GENÇLİK DÖNEMİ VE PEYGAMBERLİK EMRİ
Gençlik Dönemi ve Peygamberlik emri.. Bu dönemde annesi çıraklık yapması için Hz. İsa’yı bir boyacının yanına verdi. Ustası günün birinde işten ayrılırken Hz. İsa’ya birtakım işler bıraktı. Hangi elbisenin hangi renge boyanacağını gösterdi. Ve dönünceye kadar işleri bitirmesini istedi. Geri döndüğünde ne görsün! Hz. İsa tüm kıyafetleri tek bir kazana doldurup o şekilde yıkamaya kalkışmış. Ustası ” Ne yaptın sen ? Hepsini mahfettin” derken elini kazana atması ile birlikte tüm sözleri ağzına geri tıkıldı. Hangi kıyafete elini atsa, tek bir kazandan çıkmasına rağmen tam da istediği renge boyanmıştı. Usta şaşırmıştı bu işe ve İsa’nın sıradan bir çocuk olmadığını anladı. İlerleyen zamanlarda İsa ve Meryem Mısırdan ayrılarak Şam’da bir köye yerleştiler. Hz. İsa 30 yaşına gelene kadar burada yaşadılar. Her ne olduysa 30 yaşında Hz. Cebrail meleğinin kendisine gelmesi ile oldu.

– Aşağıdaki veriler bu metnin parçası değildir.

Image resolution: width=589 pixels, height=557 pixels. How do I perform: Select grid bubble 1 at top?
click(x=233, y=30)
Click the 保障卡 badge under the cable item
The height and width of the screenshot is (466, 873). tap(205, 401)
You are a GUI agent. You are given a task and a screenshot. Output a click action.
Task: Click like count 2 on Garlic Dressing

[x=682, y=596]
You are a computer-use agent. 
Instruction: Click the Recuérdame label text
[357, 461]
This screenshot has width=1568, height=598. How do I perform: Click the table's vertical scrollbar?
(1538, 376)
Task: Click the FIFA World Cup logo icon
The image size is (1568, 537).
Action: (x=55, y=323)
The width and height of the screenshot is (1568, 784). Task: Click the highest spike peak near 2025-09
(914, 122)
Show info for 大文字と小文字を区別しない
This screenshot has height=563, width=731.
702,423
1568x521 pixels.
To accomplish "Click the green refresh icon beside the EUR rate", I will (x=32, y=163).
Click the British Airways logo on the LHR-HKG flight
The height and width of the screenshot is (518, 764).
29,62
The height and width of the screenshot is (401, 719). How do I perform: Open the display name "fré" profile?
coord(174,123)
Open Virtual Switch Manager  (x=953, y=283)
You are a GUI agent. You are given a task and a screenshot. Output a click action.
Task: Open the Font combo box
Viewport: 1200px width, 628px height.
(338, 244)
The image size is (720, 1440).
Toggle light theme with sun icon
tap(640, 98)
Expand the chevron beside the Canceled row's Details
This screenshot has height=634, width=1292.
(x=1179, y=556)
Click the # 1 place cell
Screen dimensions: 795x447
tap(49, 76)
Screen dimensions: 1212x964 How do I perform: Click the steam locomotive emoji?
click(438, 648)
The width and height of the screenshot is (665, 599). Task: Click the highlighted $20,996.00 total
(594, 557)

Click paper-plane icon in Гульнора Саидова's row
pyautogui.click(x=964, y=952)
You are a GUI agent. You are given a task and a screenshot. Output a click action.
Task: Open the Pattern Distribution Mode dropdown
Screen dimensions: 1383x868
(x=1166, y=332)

Hz. Cebrail ansızın Hz. İsa’nın karşısında belirivermişti. Kendisinin bir peygamber olarak seçildiğini belirtip, insanlara ilahi emirlerini iletmesini emretti. Bu dönem Hz. İsa’nın yanında bulunan 12 arkadaşı yani Hz. İsa’nın 12 havarisi olduğunu biliyoruz. İsa peygamber sık sık 12 havarisi ile bir araya gelirdi. Yakın arkadaşının birisinin ismi ise, İzerdi. Bir gün İzer’in kız kardeşi Hz. İsa’ya haber göndererek onun çok hasta ve ölmek üzere olduğunu haber verdi. Hz. İsa derhal yola koyuldu. 3 gün sonra İzer’in yaşadığı yere ulaştığında onun hayatını kaybetmiş olduğunu gördü. Onun kabri ile baş başa idi ve İzere seslendi. İsa peygamberin sesini duyan İzer, kabrinden dışarı çıktı. Hz. İsa’nın hayatı açısından ilk ölüyü diriltme olağanüstü mucizesi bu şekilde gerçekleşmiş oldu.